+++ Extracted material
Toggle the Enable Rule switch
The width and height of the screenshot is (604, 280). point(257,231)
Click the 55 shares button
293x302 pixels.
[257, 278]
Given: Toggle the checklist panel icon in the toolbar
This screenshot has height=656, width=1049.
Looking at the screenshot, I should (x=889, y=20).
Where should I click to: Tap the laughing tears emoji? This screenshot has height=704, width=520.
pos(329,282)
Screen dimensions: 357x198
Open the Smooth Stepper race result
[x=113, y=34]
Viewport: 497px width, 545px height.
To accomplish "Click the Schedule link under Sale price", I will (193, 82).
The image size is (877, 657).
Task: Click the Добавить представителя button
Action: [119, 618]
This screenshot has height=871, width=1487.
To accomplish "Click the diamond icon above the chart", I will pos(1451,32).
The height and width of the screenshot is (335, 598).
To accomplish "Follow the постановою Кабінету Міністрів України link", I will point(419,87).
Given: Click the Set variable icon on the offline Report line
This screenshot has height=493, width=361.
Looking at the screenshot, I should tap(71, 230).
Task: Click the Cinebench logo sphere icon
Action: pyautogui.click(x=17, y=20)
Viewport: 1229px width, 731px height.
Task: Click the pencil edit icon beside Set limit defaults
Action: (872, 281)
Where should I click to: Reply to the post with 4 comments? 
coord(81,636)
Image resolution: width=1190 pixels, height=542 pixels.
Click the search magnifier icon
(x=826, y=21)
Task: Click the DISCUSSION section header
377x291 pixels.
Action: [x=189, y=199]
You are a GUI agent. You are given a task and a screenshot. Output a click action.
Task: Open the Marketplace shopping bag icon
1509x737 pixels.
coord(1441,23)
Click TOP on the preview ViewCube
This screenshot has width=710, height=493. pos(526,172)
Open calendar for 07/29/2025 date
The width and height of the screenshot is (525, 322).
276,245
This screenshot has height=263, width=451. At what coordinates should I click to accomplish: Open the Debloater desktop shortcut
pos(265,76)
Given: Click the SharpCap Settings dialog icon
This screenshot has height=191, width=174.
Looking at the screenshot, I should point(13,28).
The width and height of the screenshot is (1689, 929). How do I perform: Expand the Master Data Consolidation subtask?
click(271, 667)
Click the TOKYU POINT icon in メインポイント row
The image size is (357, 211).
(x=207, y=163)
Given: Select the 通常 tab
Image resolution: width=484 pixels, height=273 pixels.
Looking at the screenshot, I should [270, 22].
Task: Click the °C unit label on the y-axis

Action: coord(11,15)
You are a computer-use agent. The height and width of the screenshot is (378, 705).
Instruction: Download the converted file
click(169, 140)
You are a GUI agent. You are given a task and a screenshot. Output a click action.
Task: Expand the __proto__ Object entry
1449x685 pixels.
++++++
- **Exercise objective**
Without changing a single character, write out all of the entries.

- **Response for this exercise**
Toggle the Enable Rule switch
The width and height of the screenshot is (604, 280). point(257,231)
Click the 55 shares button
293x302 pixels.
[257, 278]
Given: Toggle the checklist panel icon in the toolbar
This screenshot has height=656, width=1049.
Looking at the screenshot, I should (x=889, y=20).
Where should I click to: Tap the laughing tears emoji? This screenshot has height=704, width=520.
pos(329,282)
Screen dimensions: 357x198
Open the Smooth Stepper race result
[x=113, y=34]
Viewport: 497px width, 545px height.
To accomplish "Click the Schedule link under Sale price", I will (193, 82).
The image size is (877, 657).
Task: Click the Добавить представителя button
Action: [119, 618]
This screenshot has height=871, width=1487.
To accomplish "Click the diamond icon above the chart", I will pos(1451,32).
The height and width of the screenshot is (335, 598).
To accomplish "Follow the постановою Кабінету Міністрів України link", I will point(419,87).
Given: Click the Set variable icon on the offline Report line
This screenshot has height=493, width=361.
Looking at the screenshot, I should tap(71, 230).
Task: Click the Cinebench logo sphere icon
Action: pyautogui.click(x=17, y=20)
Viewport: 1229px width, 731px height.
Task: Click the pencil edit icon beside Set limit defaults
Action: (872, 281)
Where should I click to: Reply to the post with 4 comments? 
coord(81,636)
Image resolution: width=1190 pixels, height=542 pixels.
Click the search magnifier icon
(x=826, y=21)
Task: Click the DISCUSSION section header
377x291 pixels.
Action: [x=189, y=199]
You are a GUI agent. You are given a task and a screenshot. Output a click action.
Task: Open the Marketplace shopping bag icon
1509x737 pixels.
coord(1441,23)
Click TOP on the preview ViewCube
This screenshot has width=710, height=493. pos(526,172)
Open calendar for 07/29/2025 date
The width and height of the screenshot is (525, 322).
276,245
This screenshot has height=263, width=451. At what coordinates should I click to accomplish: Open the Debloater desktop shortcut
pos(265,76)
Given: Click the SharpCap Settings dialog icon
This screenshot has height=191, width=174.
Looking at the screenshot, I should point(13,28).
The width and height of the screenshot is (1689, 929). How do I perform: Expand the Master Data Consolidation subtask?
click(271, 667)
Click the TOKYU POINT icon in メインポイント row
The image size is (357, 211).
(x=207, y=163)
Given: Select the 通常 tab
Image resolution: width=484 pixels, height=273 pixels.
Looking at the screenshot, I should [270, 22].
Task: Click the °C unit label on the y-axis

Action: coord(11,15)
You are a computer-use agent. The height and width of the screenshot is (378, 705).
Instruction: Download the converted file
click(169, 140)
You are a GUI agent. You are given a task and a screenshot. Output a click action.
Task: Expand the __proto__ Object entry
1449x685 pixels.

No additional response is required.